Durant la campagne de 2002, il insistait aussi la meilleure reconnaissance des hôpitaux de proximité « au service du bien commun national », qu'ils soient publics ou privés. Celui qui employa l’expression de « préférence nationale » voulait la « constitutionnaliser » pour l’établir notamment dans les établissements publics et appliquer son principe de la formation initiale jusqu’au recrutement hospitalier.
Marine Le Pen cible l’AME
Quid de l’héritage de Jean-Marie Le Pen en matière de santé et de Sécurité sociale ? Sa fille, Marine Le Pen, qui s’est exprimé souvent sur le secteur médical - à la fois sur les libéraux et l’hôpital – a surtout fait de la suppression de l’aide médicale d’État (AME) son cheval de bataille en santé et son marqueur politique. Elle entend y substituer une aide médicale d’urgence, en supprimant une large partie du panier de soins couverts. Son père parlait volontiers d’un rétablissement du « contrôle sanitaire frontalier ».
La question du numerus clausus, perçu comme un verrou inutile à l’entrée des études médicales, rapproche les deux Le Pen, là encore en établissant un lien avec les médecins étrangers. La fille, dès 2017, entendait le relever « pour éviter le recours massif aux médecins étrangers et permettre le remplacement des nombreux départs à la retraite prévus ». Auparavant, Jean-Marie Le Pen souhaitait carrément supprimer le numerus clausus : « La pléthore médicale est un mythe complaisamment répandu par les gouvernements et les médias », avançait-il.

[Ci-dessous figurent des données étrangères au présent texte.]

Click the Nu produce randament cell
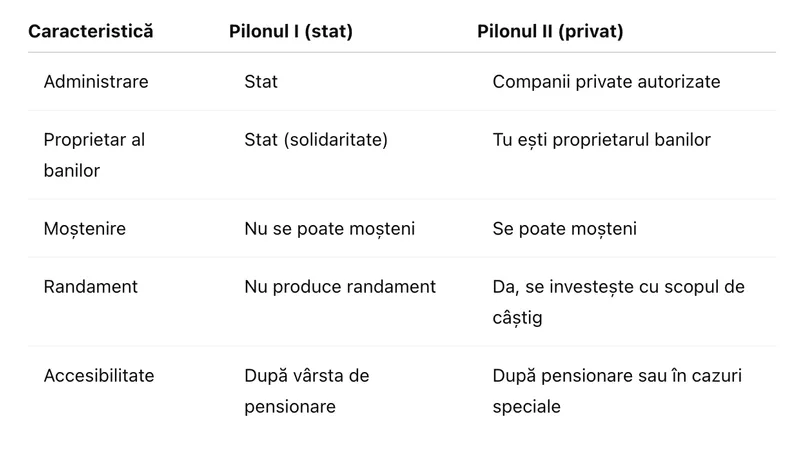 [340, 287]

Sur le plan sociétal, dans sa stratégie de normalisation du RN, Marine Le Pen, présidente du groupe parlementaire à l’Assemblée nationale, a rompu avec son père sur l’IVG, qu’elle a soutenue, y compris en votant pour son inscription dans la Constitution. Jean-Marie Le Pen entendait abroger les lois permettant aux femmes d’avorter légalement.